The 360 line was on display last month, between Munich (Fabric Start) and Paris (Première Vision), but still in soft opening mode, presenting samples meant to tease the clients and allow them to conduct the first tests.
The equipment is being set-up in Mindelo, at Valérius 360 factory, which started operations this Summer, though only in January will they have the conditions to handle sizeable orders.
“We have a goal since the start: to reach 10 million euro in sales by 2024, with knitting made from recycled fibres at 360 as the main product”, reveals Elsa, who has become addicted to the roller-coaster ride that is working for the Portuguese textile and clothing industry-.

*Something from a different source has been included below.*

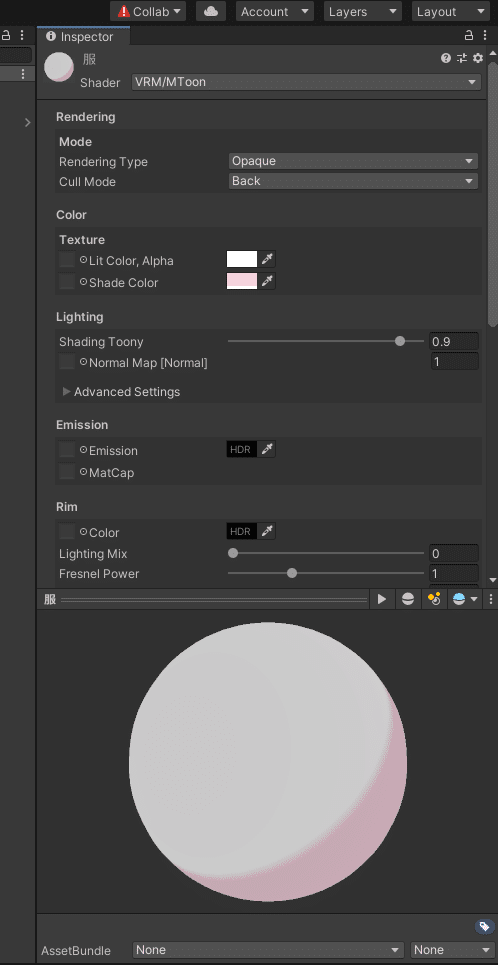Select the Lit Color texture slot

[67, 260]
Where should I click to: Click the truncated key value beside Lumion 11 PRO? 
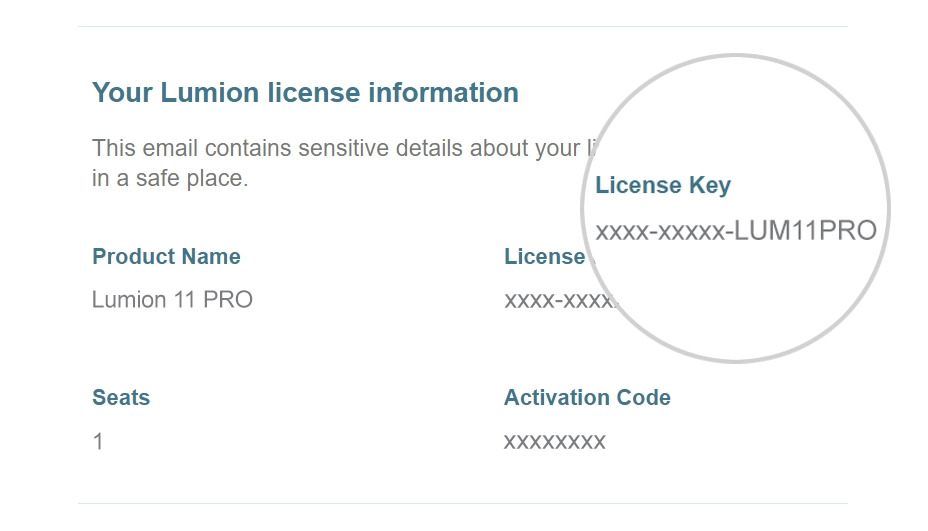tap(558, 300)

“One must love textiles to work in an industry such as this, where new problems arise every single day. At home, during dinner, all we talk about are textiles since in the auto industry there’s never nothing new – it is an uneventful day-to-day”, she concludes.

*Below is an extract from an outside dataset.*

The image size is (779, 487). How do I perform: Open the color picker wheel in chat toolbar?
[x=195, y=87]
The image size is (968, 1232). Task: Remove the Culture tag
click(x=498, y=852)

Born in Viana do Castelo, she graduated in Chemistry from the University of Minho (1998), in Braga, and worked for 18 years in Vila Nova de Cerveira, at Tintex, where she began as a laboratory assistant and left as a commercial director. She lives in Moledo and works in Barcelos, where she runs RDD – Research, Design and Development, the lab-company of the Valérius group, which she created from scratch three years ago. When the time came to go to college, the first choice was Pharmacy. She is the youngest of three daughters out of the matrimony between a housewife and an emigrant in Canada – her father worked many years in Montréal at a sizeable vertical textile factory. Married to Gil, a high-level director at a Portuguese factory of auto components with Japanese capital, with whom she has two children: Constança, eight years old, and Lourenço, nine months old.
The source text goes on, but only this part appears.